To make that easier, I modified the Pentagon class to more accurately reflect the recursive structure of the Sierpinski pentagon. The following code shows the new Pentagon class.

class Pentagon
{
    // Colors.
    private static Random Rand = new Random();
    private static Color[] MyColors =
    {
        Color.Black, Color.Red, Color.Orange,
        Color.Yellow, Color.Lime, Color.LightGreen,
        Color.Cyan, Color.Blue, Color.LightBlue,
        Color.Fuchsia,
    };

    public PointF[] Points = null;
    public Color FillColor = Color.Black;
    public List<Pentagon> Children = new List<Pentagon>();

    // Constructor.
    public Pentagon(PointF[] points)
    {
        Points = points;
        FillColor = MyColors[Rand.Next(0, MyColors.Length)];
        FillColor = Color.FromArgb(128, FillColor);
    }

    // Draw.
    public void Draw(Graphics gr)
    {
        // Draw this Pentagon.
        using (Brush brush = new SolidBrush(FillColor))
        {
            gr.FillPolygon(brush, Points);
        }
        gr.DrawPolygon(Pens.Black, Points);

        // Draw child Pentagons (if any).
        foreach (Pentagon child in Children) child.Draw(gr);
    }
}

The new class defines the colors that a Pentagon could have. The MyColors array is static so it is shared by all instances of the class. (There’s no point making each object take up room for its own separate copy.)

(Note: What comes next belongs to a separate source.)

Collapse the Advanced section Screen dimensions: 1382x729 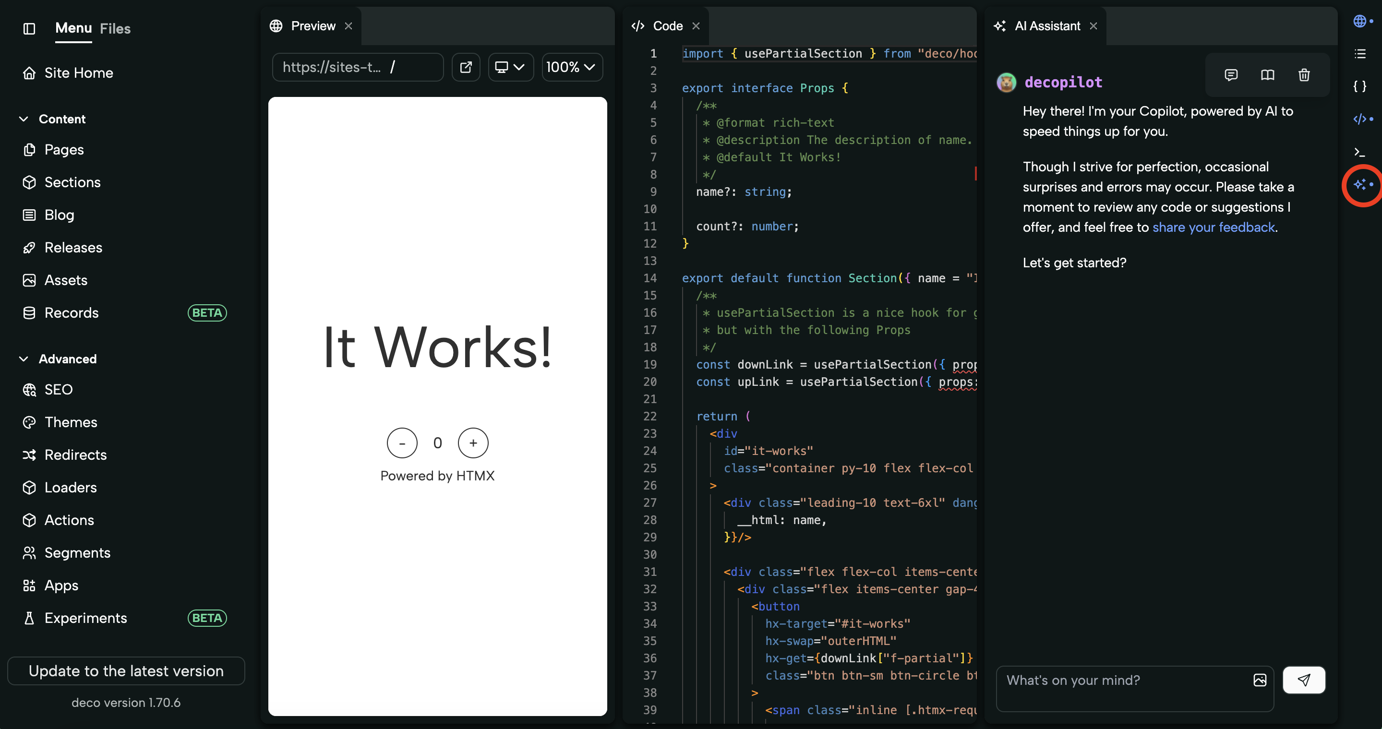(24, 359)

The new Children list gives the pentagons into which the current pentagon is divided to make the Sierpinski pentagon. At the deepest level of recursion, the smallest pentagons are not divided so their Children lists are empty.

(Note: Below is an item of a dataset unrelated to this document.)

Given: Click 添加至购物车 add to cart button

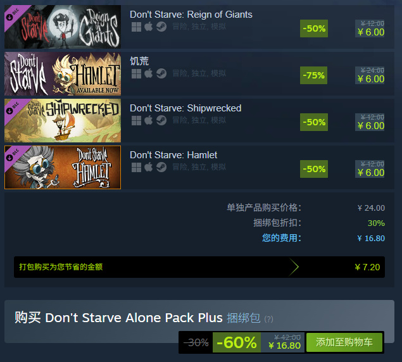Looking at the screenshot, I should 344,342.
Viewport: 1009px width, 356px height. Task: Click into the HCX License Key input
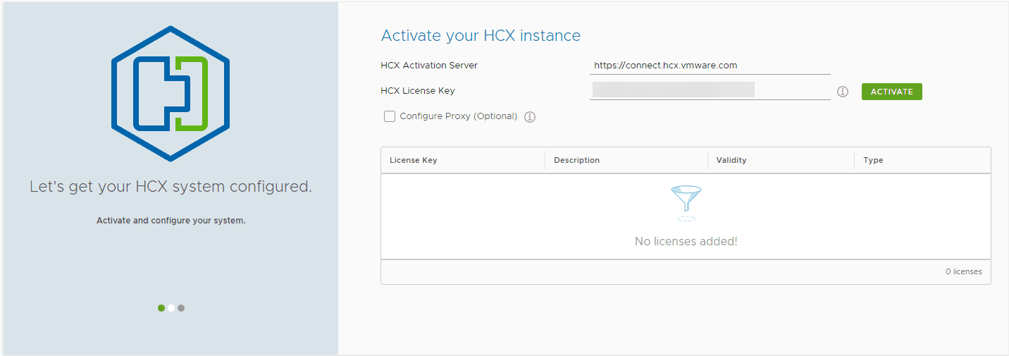710,90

The class’s constructor saves the pentagon’s points and then picks a random color from the MyColors array. It then recreates the color setting its alpha component to 128 so the color is semi-transparent. Alternatively, you could make the MyColors array contain colors with alpha is already 128, but then you would have to specify the colors by giving their red, green, blue, and alpha color components instead of using their names. The code shown here specifies the colors by name so it’s easier to know what the colors are.

The Pentagon class’s Draw method now draws the current Pentagon. It then recursively calls the Draw methods for its children.

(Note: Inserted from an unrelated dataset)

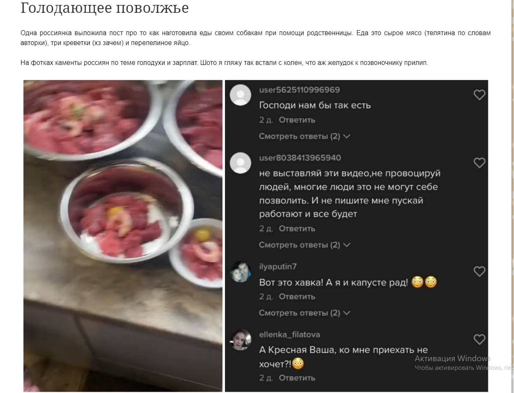Open ilyaputin7's profile picture

(240, 272)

The main program uses the following code to build its Pentagon objects.

// The root of the Pentagon object hierarchy.
private Pentagon Root = null;

// Make the Pentagon objects and redraw.
private void MakePentagons()
{
    // Build the Root.
    int depth = (int)nudDepth.Value;
    PointF center = new PointF(
        picPentagon.ClientSize.Width / 2,
        picPentagon.ClientSize.Height / 2);
    float radius = (float)Math.Min(center.X, center.Y);
    Root = MakePentagon(depth, center, radius);

    // Redraw.
    picPentagon.Refresh();
}

The program stores the largest Pentagon object in the variable Root.

The MakePentagons method builds the Sierpinski pentagon. It gets the desired depth of recursion, finds the center of the drawing area, and sets the large pentagon’s radius. It then calls the following MakePentagon method to create the largest pentagon.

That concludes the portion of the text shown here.